MATERIAL SHOWN Start Marker
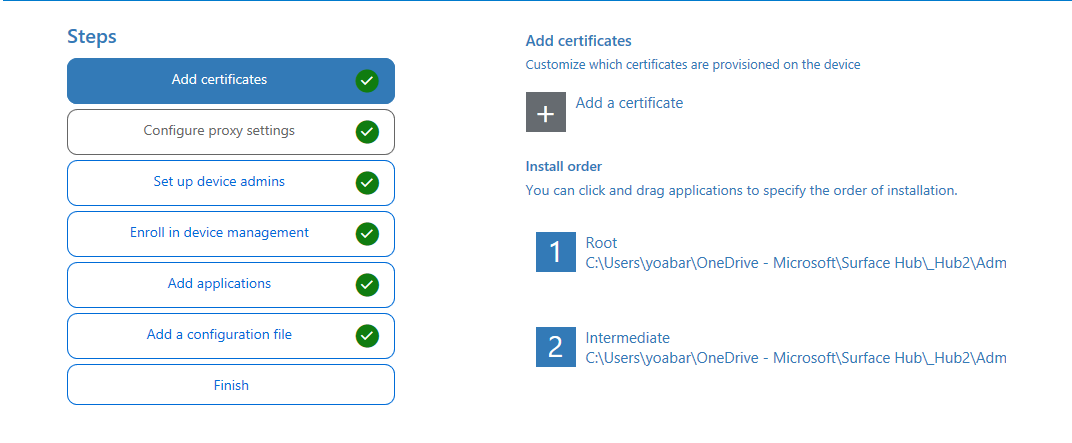This screenshot has width=1072, height=443.
Task: Click the Finish step button
Action: pos(231,385)
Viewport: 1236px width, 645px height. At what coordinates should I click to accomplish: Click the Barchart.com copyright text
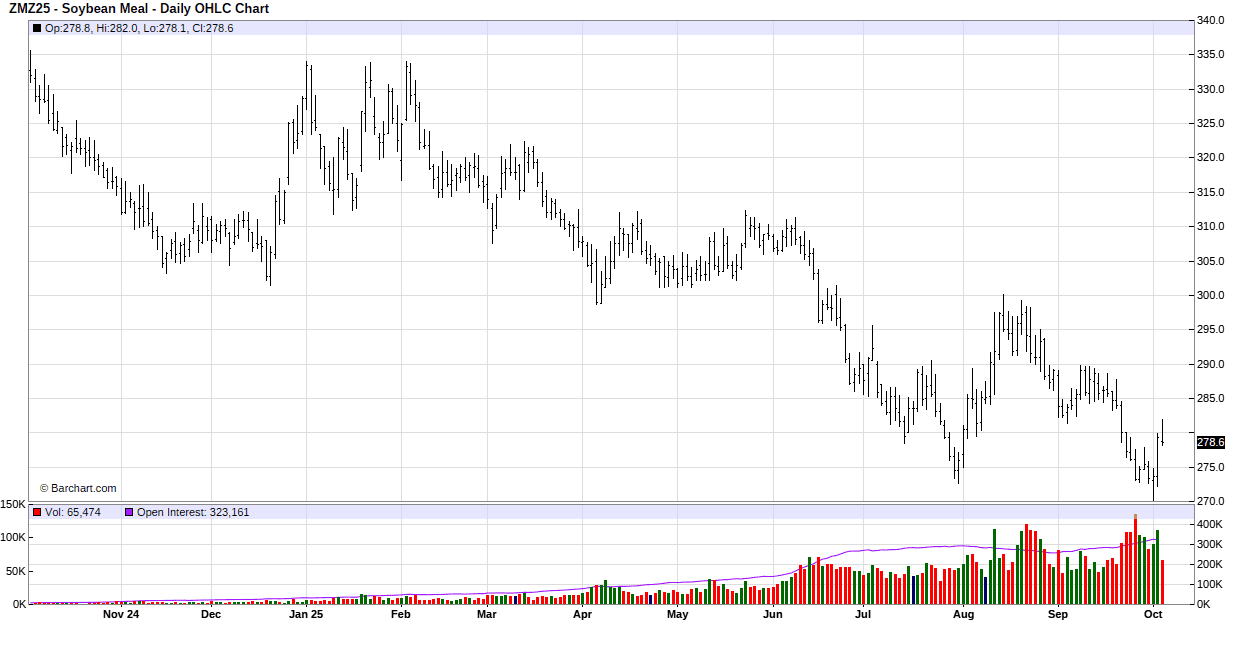click(x=78, y=488)
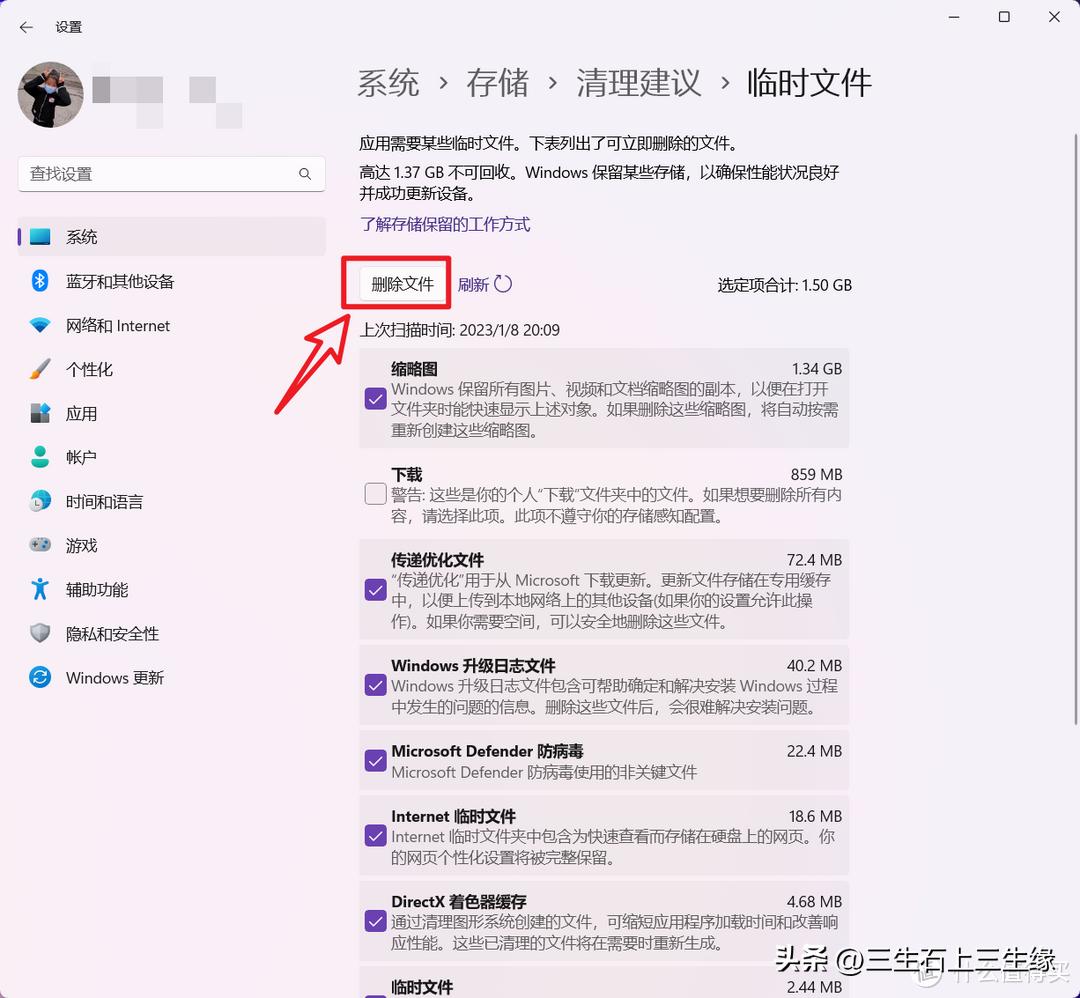The width and height of the screenshot is (1080, 998).
Task: Open 了解存储保留的工作方式 link
Action: click(445, 224)
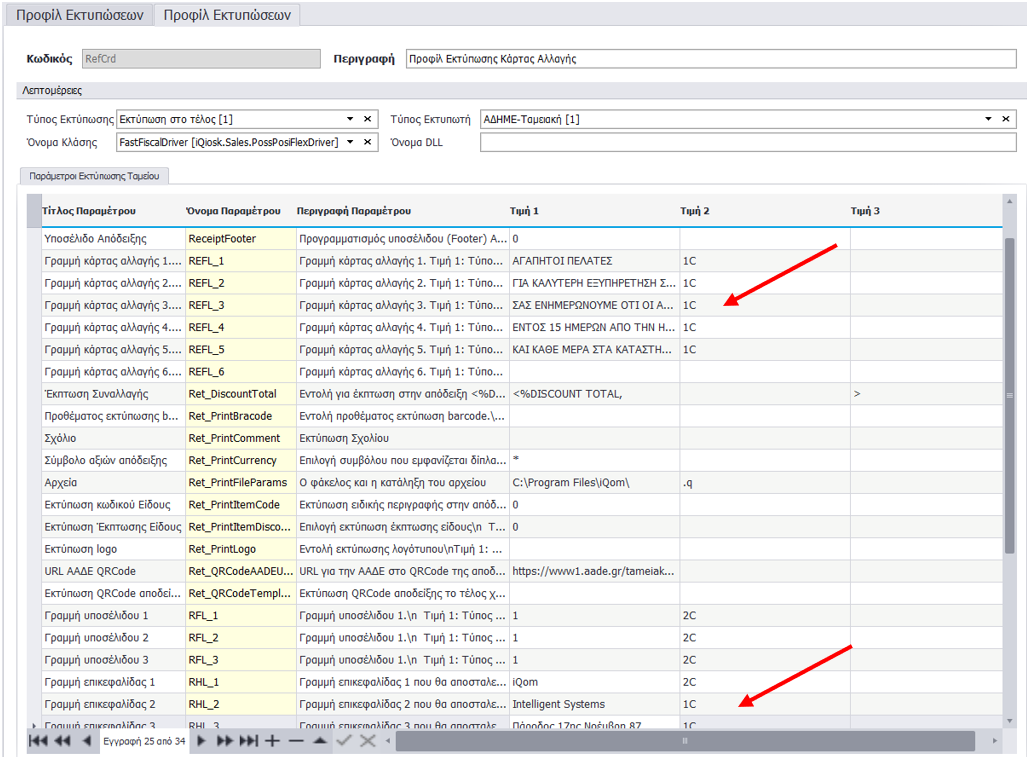
Task: Go to next record
Action: coord(202,741)
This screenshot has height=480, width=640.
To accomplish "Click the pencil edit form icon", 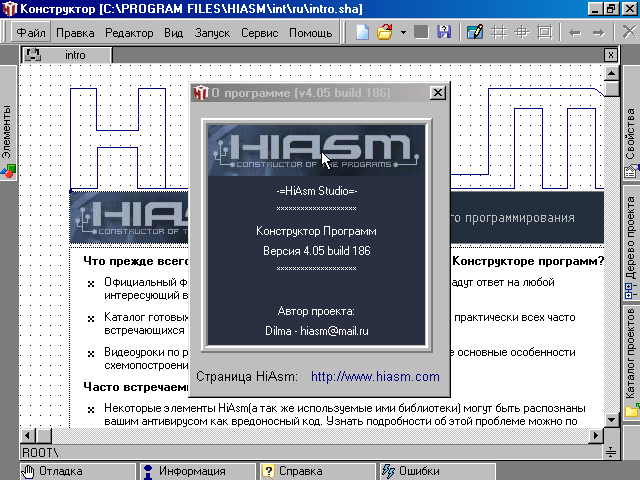I will 476,32.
MATERIAL SHOWN End Marker
*EXERCISE:*
Treat the line with "Viewport: 1236px width, 645px" as the start and the line with "This screenshot has height=480, width=640." as the end, and return exactly that span of the data above, both ends included, without pictures.

*SOLUTION TO THE PROBLEM:*
Viewport: 1236px width, 645px height. At what coordinates should I click to accomplish: Click the Barchart.com copyright text
click(x=78, y=488)
The width and height of the screenshot is (1080, 998).
Task: Open 了解存储保留的工作方式 link
Action: click(445, 224)
Task: Go to next record
Action: coord(202,741)
This screenshot has height=480, width=640.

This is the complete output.